Exercise details: Report every line of the records that includes the word "accomplish".

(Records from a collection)
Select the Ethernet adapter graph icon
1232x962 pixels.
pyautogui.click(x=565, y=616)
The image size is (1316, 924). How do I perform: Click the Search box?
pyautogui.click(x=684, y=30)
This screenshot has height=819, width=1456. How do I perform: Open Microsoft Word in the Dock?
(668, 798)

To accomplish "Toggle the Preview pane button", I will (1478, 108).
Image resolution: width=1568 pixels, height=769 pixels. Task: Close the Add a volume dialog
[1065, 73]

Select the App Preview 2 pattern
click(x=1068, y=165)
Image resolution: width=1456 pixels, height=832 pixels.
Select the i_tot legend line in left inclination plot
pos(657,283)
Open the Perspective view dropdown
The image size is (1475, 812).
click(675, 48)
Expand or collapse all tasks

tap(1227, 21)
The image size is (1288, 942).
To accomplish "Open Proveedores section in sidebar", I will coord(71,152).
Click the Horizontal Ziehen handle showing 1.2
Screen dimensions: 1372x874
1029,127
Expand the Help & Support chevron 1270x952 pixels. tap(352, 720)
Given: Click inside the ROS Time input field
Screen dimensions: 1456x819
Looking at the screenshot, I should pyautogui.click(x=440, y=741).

Completed task:
To accomplish "Toggle the Preview pane button", I will (1478, 108).
To accomplish "Open Proveedores section in sidebar", I will coord(71,152).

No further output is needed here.